#### [Extracted text]
====

I realize that working with a large group like an orchestra presents some complications, and the most obvious one is making sure everybody stays in time with each other. But to me, it's far easier to just listen to the people I'm playing with, rather than trying to play in time with a bouncing baton. In terms of dynamics and expression, shouldn't the orchestra playing a piece know how they should be playing before they perform it live? Is it not ridiculous that such talented people need to be told during a performance when to diminuendo or when they should be playing pizzicato?
A related issue is the need for sheet music. Even when they are hammering out Pachelbel's Canon, it seems classical musicians need a sheet with the notes in front of them. Some comedian had a good quip about this, when Guns N Roses performed with an orchestra, and the orchestra all had sheet music in front of them:
"So Slash can remember the tune, but the first violin of the Boston Philharmonic is having a little trouble?"

====

Word and element locating data:
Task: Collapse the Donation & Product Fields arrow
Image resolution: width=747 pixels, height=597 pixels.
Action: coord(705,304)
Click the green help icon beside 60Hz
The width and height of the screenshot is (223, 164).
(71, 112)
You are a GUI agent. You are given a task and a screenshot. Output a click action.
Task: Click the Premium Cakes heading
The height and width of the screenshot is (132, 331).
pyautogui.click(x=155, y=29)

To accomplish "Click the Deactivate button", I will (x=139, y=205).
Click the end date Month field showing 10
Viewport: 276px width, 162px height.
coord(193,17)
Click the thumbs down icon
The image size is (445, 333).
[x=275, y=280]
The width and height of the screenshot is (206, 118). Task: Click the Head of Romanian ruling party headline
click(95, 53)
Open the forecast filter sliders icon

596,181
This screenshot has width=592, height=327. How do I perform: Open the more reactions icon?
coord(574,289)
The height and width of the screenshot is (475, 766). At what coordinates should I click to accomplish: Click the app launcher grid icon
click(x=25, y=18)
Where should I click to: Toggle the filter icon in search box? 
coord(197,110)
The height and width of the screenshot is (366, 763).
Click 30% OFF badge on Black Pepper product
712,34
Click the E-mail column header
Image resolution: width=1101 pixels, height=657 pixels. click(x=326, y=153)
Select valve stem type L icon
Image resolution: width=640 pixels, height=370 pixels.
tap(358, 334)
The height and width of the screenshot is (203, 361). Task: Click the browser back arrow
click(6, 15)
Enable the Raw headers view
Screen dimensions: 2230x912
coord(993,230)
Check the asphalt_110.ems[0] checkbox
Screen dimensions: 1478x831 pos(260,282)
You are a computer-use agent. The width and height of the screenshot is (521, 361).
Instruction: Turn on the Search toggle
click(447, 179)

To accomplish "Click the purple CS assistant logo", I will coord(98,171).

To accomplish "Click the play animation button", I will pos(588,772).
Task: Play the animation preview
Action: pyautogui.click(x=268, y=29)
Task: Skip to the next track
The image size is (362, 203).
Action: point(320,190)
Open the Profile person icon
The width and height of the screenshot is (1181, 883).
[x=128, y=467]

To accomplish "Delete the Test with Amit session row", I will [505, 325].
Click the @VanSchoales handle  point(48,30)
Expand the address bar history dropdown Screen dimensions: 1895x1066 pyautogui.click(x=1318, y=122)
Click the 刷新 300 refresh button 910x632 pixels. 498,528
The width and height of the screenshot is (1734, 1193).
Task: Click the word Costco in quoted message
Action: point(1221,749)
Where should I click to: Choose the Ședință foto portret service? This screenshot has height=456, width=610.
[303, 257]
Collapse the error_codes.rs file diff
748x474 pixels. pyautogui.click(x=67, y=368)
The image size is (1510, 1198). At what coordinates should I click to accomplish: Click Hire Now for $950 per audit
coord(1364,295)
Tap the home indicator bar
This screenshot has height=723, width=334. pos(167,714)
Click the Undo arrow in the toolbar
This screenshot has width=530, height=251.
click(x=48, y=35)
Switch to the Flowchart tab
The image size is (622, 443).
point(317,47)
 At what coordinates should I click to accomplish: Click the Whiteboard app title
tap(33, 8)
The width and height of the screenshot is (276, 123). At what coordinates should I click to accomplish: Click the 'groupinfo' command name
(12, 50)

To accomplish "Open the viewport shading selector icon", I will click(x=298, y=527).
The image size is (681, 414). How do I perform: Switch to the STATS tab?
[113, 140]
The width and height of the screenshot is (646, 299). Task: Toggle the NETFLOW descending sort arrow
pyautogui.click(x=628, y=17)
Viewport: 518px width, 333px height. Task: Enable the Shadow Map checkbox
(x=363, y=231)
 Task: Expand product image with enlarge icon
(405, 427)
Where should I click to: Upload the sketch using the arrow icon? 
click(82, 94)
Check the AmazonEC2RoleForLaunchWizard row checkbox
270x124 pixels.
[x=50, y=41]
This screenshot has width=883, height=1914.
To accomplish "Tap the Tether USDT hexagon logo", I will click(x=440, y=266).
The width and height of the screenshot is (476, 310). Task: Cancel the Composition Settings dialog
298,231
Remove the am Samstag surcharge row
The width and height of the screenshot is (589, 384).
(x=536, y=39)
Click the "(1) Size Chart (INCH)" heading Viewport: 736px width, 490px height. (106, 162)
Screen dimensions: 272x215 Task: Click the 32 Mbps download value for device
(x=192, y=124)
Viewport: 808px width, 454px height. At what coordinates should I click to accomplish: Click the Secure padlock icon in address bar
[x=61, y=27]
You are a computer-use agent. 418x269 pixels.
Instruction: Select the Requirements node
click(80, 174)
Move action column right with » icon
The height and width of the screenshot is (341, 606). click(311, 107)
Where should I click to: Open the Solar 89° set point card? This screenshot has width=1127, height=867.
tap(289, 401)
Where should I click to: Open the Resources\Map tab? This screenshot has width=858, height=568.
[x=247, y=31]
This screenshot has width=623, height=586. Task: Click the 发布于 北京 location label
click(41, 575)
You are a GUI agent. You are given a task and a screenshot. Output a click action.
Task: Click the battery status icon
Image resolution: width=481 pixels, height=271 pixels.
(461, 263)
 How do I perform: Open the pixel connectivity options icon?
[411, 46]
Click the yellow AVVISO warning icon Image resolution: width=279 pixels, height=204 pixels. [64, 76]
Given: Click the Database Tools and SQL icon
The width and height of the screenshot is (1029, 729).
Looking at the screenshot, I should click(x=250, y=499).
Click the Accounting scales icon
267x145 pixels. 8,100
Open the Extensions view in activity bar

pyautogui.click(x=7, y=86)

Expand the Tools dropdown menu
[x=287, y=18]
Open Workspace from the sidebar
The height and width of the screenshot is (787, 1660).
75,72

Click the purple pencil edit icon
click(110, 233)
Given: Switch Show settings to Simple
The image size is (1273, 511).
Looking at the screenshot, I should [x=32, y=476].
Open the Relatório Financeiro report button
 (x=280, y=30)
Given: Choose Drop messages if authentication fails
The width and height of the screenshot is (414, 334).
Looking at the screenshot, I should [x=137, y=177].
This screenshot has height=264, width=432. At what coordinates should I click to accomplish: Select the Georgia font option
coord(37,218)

====

#### [Exercise task]
Write out the stretch of the passage about orchestras from "I realize that" through "be playing pizzicato?", replacing "baton" with "stick". Rely solely on the passage about orchestras for what comes next.

#### [Result of this task]
I realize that working with a large group like an orchestra presents some complications, and the most obvious one is making sure everybody stays in time with each other. But to me, it's far easier to just listen to the people I'm playing with, rather than trying to play in time with a bouncing stick. In terms of dynamics and expression, shouldn't the orchestra playing a piece know how they should be playing before they perform it live? Is it not ridiculous that such talented people need to be told during a performance when to diminuendo or when they should be playing pizzicato?